On 4/25/24 10:43, Simon Josefsson wrote:
https://gitlab.com/gsasl/inetutils/-/jobs/6706396721
That's an malloc failure on the server side. The savannah admins should
be told about the issue soon after it happens. Routine clones of GNU
projects shouldn't fail like that. (It's never happened to me, but then
I don't clone from Savannah all that often - maybe Savannah is giving
less server memory to clients that seem to hog?)

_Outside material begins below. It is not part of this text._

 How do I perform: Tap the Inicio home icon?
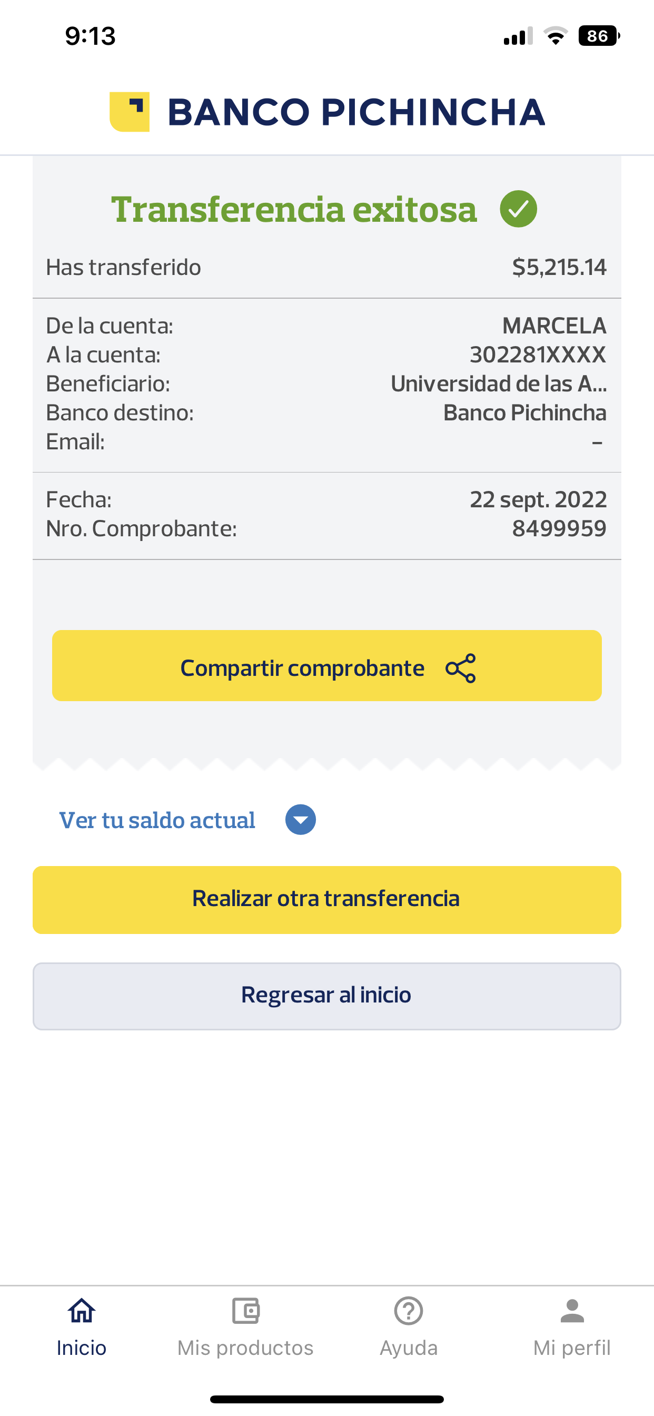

Btw, using --depth 1 is incompatible with gnulib's git-version-gen
We could fix that by not requiring git-version-gen for the Gnulib
submodule. git-version-gen is pretty useless for that anyway, as for
Gnulib it currently outputs a string like "0.1.7513-648ae" which is not
much more useful than the commit ID
"648aeb575db7af9ddd51cf17d1b56ee91e9ef3c5".
Isn't the real problem that we don't put (for example) gzip's own
commit ID into the coreutils tarball? If we did that, Gnulib's commit
ID would come for free, since it can be derived from gzip's commit ID.
I suppose you meant s/coreutils/gzip/
Yes, sorry.
SHA1 git
commits aren't long-term stable either, since SHA1 is broken
As you say, they're good enough for now. And anyway I would think SHA1
is good enough longer term unless an adversary infects your Git
repository (and in that case you probably have bigger problems...).